▶ _TO DO_:
Copy every one of the items below verbatim, keeping each line as it appears.

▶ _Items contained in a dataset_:

(begin)

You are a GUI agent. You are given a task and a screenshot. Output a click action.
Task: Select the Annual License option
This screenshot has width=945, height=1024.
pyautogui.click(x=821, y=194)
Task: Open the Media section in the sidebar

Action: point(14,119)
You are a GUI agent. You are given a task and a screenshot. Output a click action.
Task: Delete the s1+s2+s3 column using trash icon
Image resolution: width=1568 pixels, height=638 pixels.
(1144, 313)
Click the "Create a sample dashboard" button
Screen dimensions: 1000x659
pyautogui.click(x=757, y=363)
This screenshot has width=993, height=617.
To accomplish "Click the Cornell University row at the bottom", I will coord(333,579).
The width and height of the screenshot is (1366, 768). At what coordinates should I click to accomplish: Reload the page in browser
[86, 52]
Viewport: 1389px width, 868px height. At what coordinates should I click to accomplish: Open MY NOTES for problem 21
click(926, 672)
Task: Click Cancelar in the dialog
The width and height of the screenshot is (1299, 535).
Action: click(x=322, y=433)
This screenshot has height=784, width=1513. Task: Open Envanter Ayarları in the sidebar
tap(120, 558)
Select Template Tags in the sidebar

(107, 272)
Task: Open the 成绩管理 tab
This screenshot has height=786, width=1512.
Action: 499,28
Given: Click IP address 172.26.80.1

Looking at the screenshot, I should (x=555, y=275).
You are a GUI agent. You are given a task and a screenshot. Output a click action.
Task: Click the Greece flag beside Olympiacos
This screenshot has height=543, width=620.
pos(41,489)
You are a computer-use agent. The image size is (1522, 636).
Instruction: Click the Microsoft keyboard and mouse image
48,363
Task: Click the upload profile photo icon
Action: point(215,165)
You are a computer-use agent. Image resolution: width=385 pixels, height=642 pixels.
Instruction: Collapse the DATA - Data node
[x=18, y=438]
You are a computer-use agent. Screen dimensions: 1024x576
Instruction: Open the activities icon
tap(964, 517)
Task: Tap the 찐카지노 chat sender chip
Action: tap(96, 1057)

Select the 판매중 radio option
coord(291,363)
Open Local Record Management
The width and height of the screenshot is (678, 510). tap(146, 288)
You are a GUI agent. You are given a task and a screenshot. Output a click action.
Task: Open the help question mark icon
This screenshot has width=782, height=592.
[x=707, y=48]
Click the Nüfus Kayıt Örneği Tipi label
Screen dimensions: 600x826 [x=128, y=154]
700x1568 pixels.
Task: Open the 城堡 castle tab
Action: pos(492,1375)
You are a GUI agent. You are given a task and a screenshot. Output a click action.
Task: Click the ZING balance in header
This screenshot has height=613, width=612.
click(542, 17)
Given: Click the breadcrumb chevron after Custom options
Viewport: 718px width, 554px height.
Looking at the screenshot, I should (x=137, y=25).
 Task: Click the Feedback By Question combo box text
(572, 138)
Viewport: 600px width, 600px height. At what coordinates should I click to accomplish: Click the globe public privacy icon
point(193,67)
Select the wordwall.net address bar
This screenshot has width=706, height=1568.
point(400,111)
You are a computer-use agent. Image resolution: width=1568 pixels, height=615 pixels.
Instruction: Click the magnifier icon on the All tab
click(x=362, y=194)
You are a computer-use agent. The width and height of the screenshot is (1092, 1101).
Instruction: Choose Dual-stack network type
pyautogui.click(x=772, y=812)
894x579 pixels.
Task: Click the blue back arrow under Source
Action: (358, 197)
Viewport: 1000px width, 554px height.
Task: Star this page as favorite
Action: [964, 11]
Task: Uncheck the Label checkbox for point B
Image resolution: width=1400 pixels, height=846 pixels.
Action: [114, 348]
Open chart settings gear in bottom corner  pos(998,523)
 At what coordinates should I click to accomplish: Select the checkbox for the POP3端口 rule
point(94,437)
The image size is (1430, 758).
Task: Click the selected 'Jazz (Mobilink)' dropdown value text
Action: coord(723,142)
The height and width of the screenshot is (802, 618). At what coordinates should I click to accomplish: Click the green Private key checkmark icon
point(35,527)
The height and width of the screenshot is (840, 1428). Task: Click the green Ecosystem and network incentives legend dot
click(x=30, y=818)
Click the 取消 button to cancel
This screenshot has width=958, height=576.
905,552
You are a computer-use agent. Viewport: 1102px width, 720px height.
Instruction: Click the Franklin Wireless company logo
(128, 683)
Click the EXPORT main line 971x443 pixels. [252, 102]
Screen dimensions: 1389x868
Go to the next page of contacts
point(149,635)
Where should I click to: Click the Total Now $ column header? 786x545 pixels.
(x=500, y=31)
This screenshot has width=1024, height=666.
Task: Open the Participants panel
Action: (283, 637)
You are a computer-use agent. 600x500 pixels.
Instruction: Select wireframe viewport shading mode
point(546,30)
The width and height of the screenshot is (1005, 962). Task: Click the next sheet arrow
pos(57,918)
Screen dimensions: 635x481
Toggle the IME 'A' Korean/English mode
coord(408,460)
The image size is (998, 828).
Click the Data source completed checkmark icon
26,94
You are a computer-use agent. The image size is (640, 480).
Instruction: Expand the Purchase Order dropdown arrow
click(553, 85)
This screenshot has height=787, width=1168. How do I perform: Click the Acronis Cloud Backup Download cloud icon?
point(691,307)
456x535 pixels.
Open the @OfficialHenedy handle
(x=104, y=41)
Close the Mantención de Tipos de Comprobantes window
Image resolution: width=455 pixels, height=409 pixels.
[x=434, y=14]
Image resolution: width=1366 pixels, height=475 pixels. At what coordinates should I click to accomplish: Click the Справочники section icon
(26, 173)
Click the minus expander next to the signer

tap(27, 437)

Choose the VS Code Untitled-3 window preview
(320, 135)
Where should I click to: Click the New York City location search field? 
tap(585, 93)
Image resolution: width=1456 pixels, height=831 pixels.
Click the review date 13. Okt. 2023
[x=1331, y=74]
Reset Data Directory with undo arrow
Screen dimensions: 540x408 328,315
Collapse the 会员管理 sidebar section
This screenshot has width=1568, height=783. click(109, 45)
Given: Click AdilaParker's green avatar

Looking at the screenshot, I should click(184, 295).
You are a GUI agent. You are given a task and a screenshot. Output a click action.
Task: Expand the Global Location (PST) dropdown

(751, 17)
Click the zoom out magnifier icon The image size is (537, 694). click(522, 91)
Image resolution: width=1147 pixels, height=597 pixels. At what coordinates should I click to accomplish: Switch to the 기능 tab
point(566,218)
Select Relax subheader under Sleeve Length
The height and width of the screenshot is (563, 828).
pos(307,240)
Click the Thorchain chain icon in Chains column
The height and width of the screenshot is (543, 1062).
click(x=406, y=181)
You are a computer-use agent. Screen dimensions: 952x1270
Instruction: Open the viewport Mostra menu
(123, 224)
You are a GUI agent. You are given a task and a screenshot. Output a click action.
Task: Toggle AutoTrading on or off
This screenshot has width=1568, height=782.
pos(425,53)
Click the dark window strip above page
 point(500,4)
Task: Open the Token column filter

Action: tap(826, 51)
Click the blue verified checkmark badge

(end)

▶ _OUTPUT_:
You are a GUI agent. You are given a task and a screenshot. Output a click action.
Task: Select the Annual License option
This screenshot has width=945, height=1024.
pyautogui.click(x=821, y=194)
Task: Open the Media section in the sidebar

Action: point(14,119)
You are a GUI agent. You are given a task and a screenshot. Output a click action.
Task: Delete the s1+s2+s3 column using trash icon
Image resolution: width=1568 pixels, height=638 pixels.
(1144, 313)
Click the "Create a sample dashboard" button
Screen dimensions: 1000x659
pyautogui.click(x=757, y=363)
This screenshot has width=993, height=617.
To accomplish "Click the Cornell University row at the bottom", I will coord(333,579).
The width and height of the screenshot is (1366, 768). At what coordinates should I click to accomplish: Reload the page in browser
[86, 52]
Viewport: 1389px width, 868px height. At what coordinates should I click to accomplish: Open MY NOTES for problem 21
click(926, 672)
Task: Click Cancelar in the dialog
The width and height of the screenshot is (1299, 535).
Action: click(x=322, y=433)
This screenshot has height=784, width=1513. Task: Open Envanter Ayarları in the sidebar
tap(120, 558)
Select Template Tags in the sidebar

(107, 272)
Task: Open the 成绩管理 tab
This screenshot has height=786, width=1512.
Action: 499,28
Given: Click IP address 172.26.80.1

Looking at the screenshot, I should (x=555, y=275).
You are a GUI agent. You are given a task and a screenshot. Output a click action.
Task: Click the Greece flag beside Olympiacos
This screenshot has height=543, width=620.
pos(41,489)
You are a computer-use agent. The image size is (1522, 636).
Instruction: Click the Microsoft keyboard and mouse image
48,363
Task: Click the upload profile photo icon
Action: point(215,165)
You are a computer-use agent. Image resolution: width=385 pixels, height=642 pixels.
Instruction: Collapse the DATA - Data node
[x=18, y=438]
You are a computer-use agent. Screen dimensions: 1024x576
Instruction: Open the activities icon
tap(964, 517)
Task: Tap the 찐카지노 chat sender chip
Action: tap(96, 1057)

Select the 판매중 radio option
coord(291,363)
Open Local Record Management
The width and height of the screenshot is (678, 510). tap(146, 288)
You are a GUI agent. You are given a task and a screenshot. Output a click action.
Task: Open the help question mark icon
This screenshot has width=782, height=592.
[x=707, y=48]
Click the Nüfus Kayıt Örneği Tipi label
Screen dimensions: 600x826 [x=128, y=154]
700x1568 pixels.
Task: Open the 城堡 castle tab
Action: pos(492,1375)
You are a GUI agent. You are given a task and a screenshot. Output a click action.
Task: Click the ZING balance in header
This screenshot has height=613, width=612.
click(542, 17)
Given: Click the breadcrumb chevron after Custom options
Viewport: 718px width, 554px height.
Looking at the screenshot, I should (x=137, y=25).
 Task: Click the Feedback By Question combo box text
(572, 138)
Viewport: 600px width, 600px height. At what coordinates should I click to accomplish: Click the globe public privacy icon
point(193,67)
Select the wordwall.net address bar
This screenshot has width=706, height=1568.
point(400,111)
You are a computer-use agent. Image resolution: width=1568 pixels, height=615 pixels.
Instruction: Click the magnifier icon on the All tab
click(x=362, y=194)
You are a computer-use agent. The width and height of the screenshot is (1092, 1101).
Instruction: Choose Dual-stack network type
pyautogui.click(x=772, y=812)
894x579 pixels.
Task: Click the blue back arrow under Source
Action: (358, 197)
Viewport: 1000px width, 554px height.
Task: Star this page as favorite
Action: [964, 11]
Task: Uncheck the Label checkbox for point B
Image resolution: width=1400 pixels, height=846 pixels.
Action: [114, 348]
Open chart settings gear in bottom corner  pos(998,523)
 At what coordinates should I click to accomplish: Select the checkbox for the POP3端口 rule
point(94,437)
The image size is (1430, 758).
Task: Click the selected 'Jazz (Mobilink)' dropdown value text
Action: coord(723,142)
The height and width of the screenshot is (802, 618). At what coordinates should I click to accomplish: Click the green Private key checkmark icon
point(35,527)
The height and width of the screenshot is (840, 1428). Task: Click the green Ecosystem and network incentives legend dot
click(x=30, y=818)
Click the 取消 button to cancel
This screenshot has width=958, height=576.
905,552
You are a computer-use agent. Viewport: 1102px width, 720px height.
Instruction: Click the Franklin Wireless company logo
(128, 683)
Click the EXPORT main line 971x443 pixels. [252, 102]
Screen dimensions: 1389x868
Go to the next page of contacts
point(149,635)
Where should I click to: Click the Total Now $ column header? 786x545 pixels.
(x=500, y=31)
This screenshot has width=1024, height=666.
Task: Open the Participants panel
Action: (283, 637)
You are a computer-use agent. 600x500 pixels.
Instruction: Select wireframe viewport shading mode
point(546,30)
The width and height of the screenshot is (1005, 962). Task: Click the next sheet arrow
pos(57,918)
Screen dimensions: 635x481
Toggle the IME 'A' Korean/English mode
coord(408,460)
The image size is (998, 828).
Click the Data source completed checkmark icon
26,94
You are a computer-use agent. The image size is (640, 480).
Instruction: Expand the Purchase Order dropdown arrow
click(553, 85)
This screenshot has height=787, width=1168. How do I perform: Click the Acronis Cloud Backup Download cloud icon?
point(691,307)
456x535 pixels.
Open the @OfficialHenedy handle
(x=104, y=41)
Close the Mantención de Tipos de Comprobantes window
Image resolution: width=455 pixels, height=409 pixels.
[x=434, y=14]
Image resolution: width=1366 pixels, height=475 pixels. At what coordinates should I click to accomplish: Click the Справочники section icon
(26, 173)
Click the minus expander next to the signer

tap(27, 437)

Choose the VS Code Untitled-3 window preview
(320, 135)
Where should I click to: Click the New York City location search field? 
tap(585, 93)
Image resolution: width=1456 pixels, height=831 pixels.
Click the review date 13. Okt. 2023
[x=1331, y=74]
Reset Data Directory with undo arrow
Screen dimensions: 540x408 328,315
Collapse the 会员管理 sidebar section
This screenshot has width=1568, height=783. click(109, 45)
Given: Click AdilaParker's green avatar

Looking at the screenshot, I should click(184, 295).
You are a GUI agent. You are given a task and a screenshot. Output a click action.
Task: Expand the Global Location (PST) dropdown

(751, 17)
Click the zoom out magnifier icon The image size is (537, 694). click(522, 91)
Image resolution: width=1147 pixels, height=597 pixels. At what coordinates should I click to accomplish: Switch to the 기능 tab
point(566,218)
Select Relax subheader under Sleeve Length
The height and width of the screenshot is (563, 828).
pos(307,240)
Click the Thorchain chain icon in Chains column
The height and width of the screenshot is (543, 1062).
click(x=406, y=181)
You are a computer-use agent. Screen dimensions: 952x1270
Instruction: Open the viewport Mostra menu
(123, 224)
You are a GUI agent. You are given a task and a screenshot. Output a click action.
Task: Toggle AutoTrading on or off
This screenshot has width=1568, height=782.
pos(425,53)
Click the dark window strip above page
 point(500,4)
Task: Open the Token column filter

Action: tap(826, 51)
Click the blue verified checkmark badge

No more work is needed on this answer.